[slurm-users] Problem with slurmctl communication with clurmdbd
Barbara Krašovec
barbara.krasovec at ijs.si
Wed Nov 29 07:46:34 MST 2017
Did you upgrade SLURM or is it a fresh install?
Are there any associations set? For instance, did you create the cluster with sacctmgr?
sacctmgr add cluster <name>
Is mariadb/mysql server running, is slurmdbd running? Is it working? Try a simple test, such as:
sacctmgr show user -s
If it was an upgrade, did you try to run the slurmdbd and slurmctld manuallly first:
slurmdbd -Dvvvvv
Then controller:
slurmctld -Dvvvvv
Which OS is that?
Is there a firewall/selinux/ACLs?
Cheers,
Barbara
> On 29 Nov 2017, at 15:19, Bruno Santos <bacmsantos at gmail.com> wrote:
>
> Thank you Barbara,
>
> Unfortunately, it does not seem to be a munge problem. Munge can successfully authenticate with the nodes.
>
> I have increased the verbosity level and restarted the slurmctld and now I am getting more information about this:
> Nov 29 14:08:16 plantae slurmctld[30340]: Registering slurmctld at port 6817 with slurmdbd.

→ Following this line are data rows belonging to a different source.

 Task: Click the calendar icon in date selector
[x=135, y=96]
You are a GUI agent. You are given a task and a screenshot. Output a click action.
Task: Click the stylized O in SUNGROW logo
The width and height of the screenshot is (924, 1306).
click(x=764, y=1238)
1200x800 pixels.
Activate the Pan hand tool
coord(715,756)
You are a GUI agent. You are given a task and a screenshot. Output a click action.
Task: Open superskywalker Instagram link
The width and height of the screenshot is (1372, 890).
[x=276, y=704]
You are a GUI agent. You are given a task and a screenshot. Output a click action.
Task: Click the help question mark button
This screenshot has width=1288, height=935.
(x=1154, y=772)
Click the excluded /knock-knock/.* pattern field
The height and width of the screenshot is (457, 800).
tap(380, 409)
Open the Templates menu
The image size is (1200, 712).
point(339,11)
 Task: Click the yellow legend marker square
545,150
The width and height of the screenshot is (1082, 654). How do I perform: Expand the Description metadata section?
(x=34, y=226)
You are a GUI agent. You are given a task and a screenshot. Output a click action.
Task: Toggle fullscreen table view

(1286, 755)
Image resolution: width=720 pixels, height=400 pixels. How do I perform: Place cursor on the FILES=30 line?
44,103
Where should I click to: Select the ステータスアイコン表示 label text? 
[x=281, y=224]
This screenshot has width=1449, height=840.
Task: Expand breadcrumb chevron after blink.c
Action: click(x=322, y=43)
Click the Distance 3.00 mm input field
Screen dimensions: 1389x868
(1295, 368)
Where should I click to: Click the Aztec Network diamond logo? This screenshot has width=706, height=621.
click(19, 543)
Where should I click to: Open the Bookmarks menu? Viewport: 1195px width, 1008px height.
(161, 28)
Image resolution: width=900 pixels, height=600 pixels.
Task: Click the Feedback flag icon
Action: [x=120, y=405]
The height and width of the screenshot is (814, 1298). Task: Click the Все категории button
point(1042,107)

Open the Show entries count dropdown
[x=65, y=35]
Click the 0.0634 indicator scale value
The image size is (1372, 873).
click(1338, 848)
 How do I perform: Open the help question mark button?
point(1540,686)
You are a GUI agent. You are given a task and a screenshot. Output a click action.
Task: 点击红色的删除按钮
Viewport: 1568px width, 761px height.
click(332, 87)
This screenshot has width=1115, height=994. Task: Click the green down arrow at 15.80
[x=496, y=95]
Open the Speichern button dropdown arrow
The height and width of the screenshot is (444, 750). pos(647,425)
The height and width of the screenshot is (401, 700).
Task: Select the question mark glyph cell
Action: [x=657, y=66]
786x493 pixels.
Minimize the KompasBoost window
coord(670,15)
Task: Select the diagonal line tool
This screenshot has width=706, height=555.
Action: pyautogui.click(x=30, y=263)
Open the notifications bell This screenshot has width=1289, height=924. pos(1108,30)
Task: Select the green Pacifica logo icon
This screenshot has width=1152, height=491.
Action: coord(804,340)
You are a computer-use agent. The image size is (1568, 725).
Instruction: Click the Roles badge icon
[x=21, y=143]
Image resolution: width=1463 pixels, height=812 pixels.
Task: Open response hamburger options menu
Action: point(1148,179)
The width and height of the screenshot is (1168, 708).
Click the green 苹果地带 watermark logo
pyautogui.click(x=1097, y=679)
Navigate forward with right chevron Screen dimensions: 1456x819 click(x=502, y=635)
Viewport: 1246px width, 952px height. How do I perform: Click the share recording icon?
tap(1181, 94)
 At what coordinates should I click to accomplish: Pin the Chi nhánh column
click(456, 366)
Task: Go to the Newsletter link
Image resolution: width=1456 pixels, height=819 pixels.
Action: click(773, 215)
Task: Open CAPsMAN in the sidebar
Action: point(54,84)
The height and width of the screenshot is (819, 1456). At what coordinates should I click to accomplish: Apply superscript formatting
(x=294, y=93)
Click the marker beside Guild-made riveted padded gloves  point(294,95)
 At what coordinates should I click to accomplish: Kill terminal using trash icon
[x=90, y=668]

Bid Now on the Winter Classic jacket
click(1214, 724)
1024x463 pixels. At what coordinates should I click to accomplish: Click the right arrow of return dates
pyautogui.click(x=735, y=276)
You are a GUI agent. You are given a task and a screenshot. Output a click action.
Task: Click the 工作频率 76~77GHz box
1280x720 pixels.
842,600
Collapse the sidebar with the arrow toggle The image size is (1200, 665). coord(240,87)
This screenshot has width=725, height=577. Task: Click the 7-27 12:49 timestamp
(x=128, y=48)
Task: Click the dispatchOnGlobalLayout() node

> Nov 29 14:08:16 plantae slurmctld[30340]: error: slurm_persist_conn_open: Something happened with the receiving/processing of the persistent connection init message to localhost:6819: Initial RPC not DBD_INIT
> Nov 29 14:08:16 plantae slurmctld[30340]: error: slurmdbd: Sending PersistInit msg: No error
> Nov 29 14:08:16 plantae slurmctld[30340]: error: slurm_persist_conn_open: Something happened with the receiving/processing of the persistent connection init message to localhost:6819: Initial RPC not DBD_INIT
> Nov 29 14:08:16 plantae slurmctld[30340]: error: slurmdbd: Sending PersistInit msg: No error
> Nov 29 14:08:16 plantae slurmctld[30340]: fatal: It appears you don't have any association data from your database. The priority/multifactor plugin requires this information to run correctly. Please check your database connection and try again.
>
> The problem seems to somehow be related to slurmdbd?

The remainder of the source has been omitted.